¿Seguro que Bet Shalom?

La Habana, 11 de agosto del 2003. A fines del pasado mes de agosto visité la Gran Sinagoga Bet Shalom ubicada en la exclusiva barriada del Vedado, en la calle I, e/ 11 y 13, Ciudad Habana. Visita -si así se le puede llamar a la estancia de unos pocos minutos frente a su puerta- con la que pretendía conocer más acerca de los rituales hebreos.

El acceso me lo impidió una puerta de acero, trabajada bien a la usanza de la década de los 50, y la compostura hosca de una señora colocada para atender al público, de quien, infructuosamente, intenté obtener un poco de información.

La situación creada por mi interés fue tan inextricable que, como resultado, terminó por hacerme sentir -lo confieso, sin exageración y mucha vergüenza- algo estúpido. Me pregunto, ¿por qué tanto hermetismo en una institución que se supone debe estar abierta totalmente, máxime por las circunstancias exclusivas que ha padecido y aún padece el hebraísmo en todo el mundo?

El supuesto argumento sobre la seguridad de la entidad y sus miembros es, concerniente al territorio cubano, poco menos que ridículo. Según la explicación brindada por un colega, en el lugar se reúne la "crema y nata" de la comunidad hebrea cubana, una versión que resulta más ajustada y creíble.

La información sobre el judaísmo disponible para los cubanos no es mucha, y la que se puede encontrar en la Web, por ejemplo, no llega al pueblo como consecuencia de la censura que ejerce sobre el medio el régimen totalitario.
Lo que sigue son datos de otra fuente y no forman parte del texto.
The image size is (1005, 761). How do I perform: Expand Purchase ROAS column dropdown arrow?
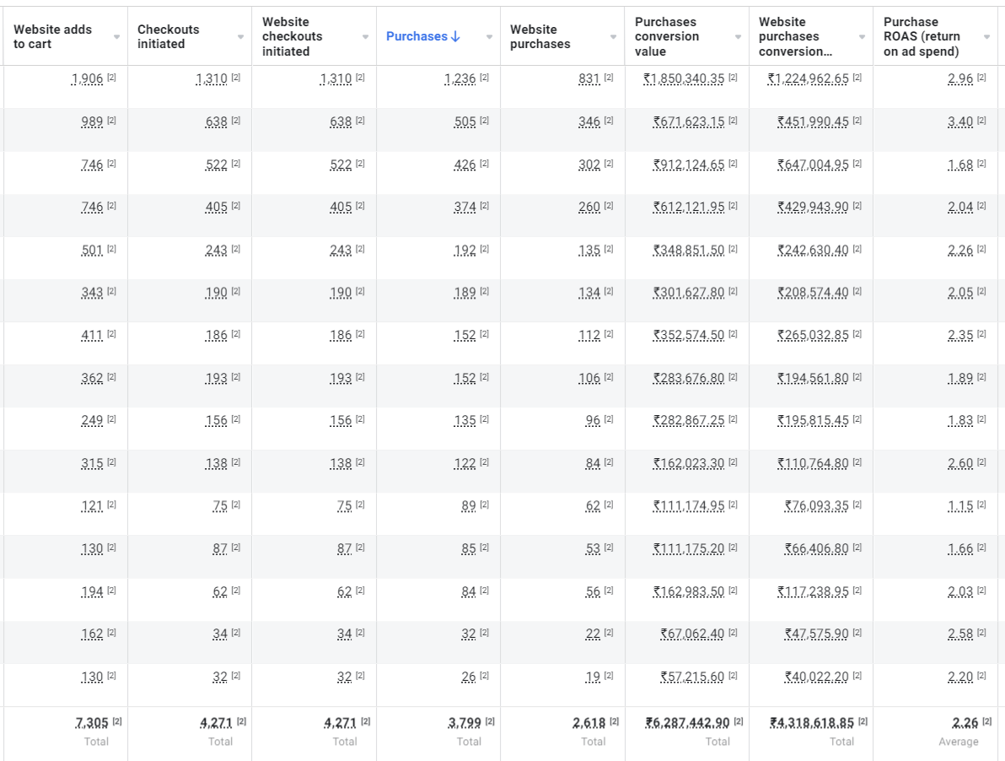click(x=986, y=37)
Independientemente de ello, la experiencia de asistir de cuerpo presente a una liturgia en la sinagoga superaría por mucho a otros escogimientos. La señora que me "atendió" se limitó a ponerme en conocimiento de que al lugar podían acceder exclusivamente los miembros.

¡Ah, los hombres y sus eternas pretensiones de situarse por encima de Dios! Una demostración de la incredulidad y desconfianza en la palabra del Creador, el mismo para todos, y valga la redundancia.

El sufrimiento del pueblo judío es compartido por muchas otras naciones, la cubana entre ellas. En el año 1952, según documentos de la Comunidad Hebrea de Cuba, la población judía estimada en el país ascendía a 15 000 personas.

Mi opinión es que la autoexclusión que originó este comentario no favorece a la comunidad hebraica cubana y global, y que, orgullo o paranoia hechos a un lado, esta debe insertarse plenamente entre los mortales.